#### [Requisiti]
Conteggi le righe delle voci riportate di seguito che contengono la stringa "height", distinguendo tra maiuscole e minuscole, e indichi soltanto il numero.

━━━ Dati mostrati ━━━

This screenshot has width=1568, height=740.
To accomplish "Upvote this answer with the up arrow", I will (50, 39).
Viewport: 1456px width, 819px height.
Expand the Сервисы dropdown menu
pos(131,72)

━━━

#### [Risposta al compito]
2